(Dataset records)
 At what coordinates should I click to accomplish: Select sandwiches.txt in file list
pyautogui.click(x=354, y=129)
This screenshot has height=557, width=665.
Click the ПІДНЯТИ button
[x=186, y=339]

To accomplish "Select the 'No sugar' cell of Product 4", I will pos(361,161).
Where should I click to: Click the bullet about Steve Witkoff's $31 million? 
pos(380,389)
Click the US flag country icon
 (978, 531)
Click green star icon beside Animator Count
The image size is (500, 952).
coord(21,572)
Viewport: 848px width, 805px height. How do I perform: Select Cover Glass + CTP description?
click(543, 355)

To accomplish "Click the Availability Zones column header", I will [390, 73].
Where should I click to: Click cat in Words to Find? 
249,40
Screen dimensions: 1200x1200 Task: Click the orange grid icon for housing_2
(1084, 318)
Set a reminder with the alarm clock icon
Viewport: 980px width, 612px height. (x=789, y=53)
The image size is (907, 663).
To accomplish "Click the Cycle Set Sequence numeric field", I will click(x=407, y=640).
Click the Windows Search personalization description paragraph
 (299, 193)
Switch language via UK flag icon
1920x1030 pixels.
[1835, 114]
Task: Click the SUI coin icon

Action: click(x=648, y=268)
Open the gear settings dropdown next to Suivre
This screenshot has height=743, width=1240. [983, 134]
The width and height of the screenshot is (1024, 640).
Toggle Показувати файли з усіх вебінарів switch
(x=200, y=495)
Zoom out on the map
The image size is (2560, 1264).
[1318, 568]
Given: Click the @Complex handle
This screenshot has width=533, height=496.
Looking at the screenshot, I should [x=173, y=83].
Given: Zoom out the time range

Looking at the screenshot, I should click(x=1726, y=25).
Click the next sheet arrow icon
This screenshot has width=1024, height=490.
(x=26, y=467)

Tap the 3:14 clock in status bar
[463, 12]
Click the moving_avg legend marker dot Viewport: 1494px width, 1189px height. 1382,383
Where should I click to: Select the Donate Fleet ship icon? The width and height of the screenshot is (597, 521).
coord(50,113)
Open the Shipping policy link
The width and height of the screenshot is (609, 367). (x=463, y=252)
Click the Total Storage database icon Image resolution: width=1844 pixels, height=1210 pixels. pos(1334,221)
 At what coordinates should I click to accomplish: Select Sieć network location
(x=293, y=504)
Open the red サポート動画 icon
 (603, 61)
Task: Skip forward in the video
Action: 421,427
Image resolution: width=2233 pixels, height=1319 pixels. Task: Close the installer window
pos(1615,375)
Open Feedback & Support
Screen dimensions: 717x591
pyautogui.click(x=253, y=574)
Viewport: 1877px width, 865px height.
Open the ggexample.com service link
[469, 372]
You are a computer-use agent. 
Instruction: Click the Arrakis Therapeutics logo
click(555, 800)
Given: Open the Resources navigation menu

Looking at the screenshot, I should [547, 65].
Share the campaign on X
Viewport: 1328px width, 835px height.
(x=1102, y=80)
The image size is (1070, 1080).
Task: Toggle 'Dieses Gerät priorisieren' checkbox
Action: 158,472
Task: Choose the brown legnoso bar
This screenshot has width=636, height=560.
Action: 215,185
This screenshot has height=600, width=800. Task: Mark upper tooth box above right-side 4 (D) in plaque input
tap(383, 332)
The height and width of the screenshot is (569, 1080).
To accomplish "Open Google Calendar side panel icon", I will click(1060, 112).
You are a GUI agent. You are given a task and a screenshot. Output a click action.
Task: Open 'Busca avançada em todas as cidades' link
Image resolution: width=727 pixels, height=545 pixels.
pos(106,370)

> SHORT PROBLEM
Rewrite the entries from the line with "You are a GUI" up to and including the final line as a Markdown table with the columns Row and Line. Number each row and skip any blank lines.

> ANSWER TO THE TASK
| Row | Line |
|---|---|
| 1 | You are a GUI agent. You are given a task and a screenshot. Output a click action. |
| 2 | Task: Open 'Busca avançada em todas as cidades' link |
| 3 | Image resolution: width=727 pixels, height=545 pixels. |
| 4 | pos(106,370) |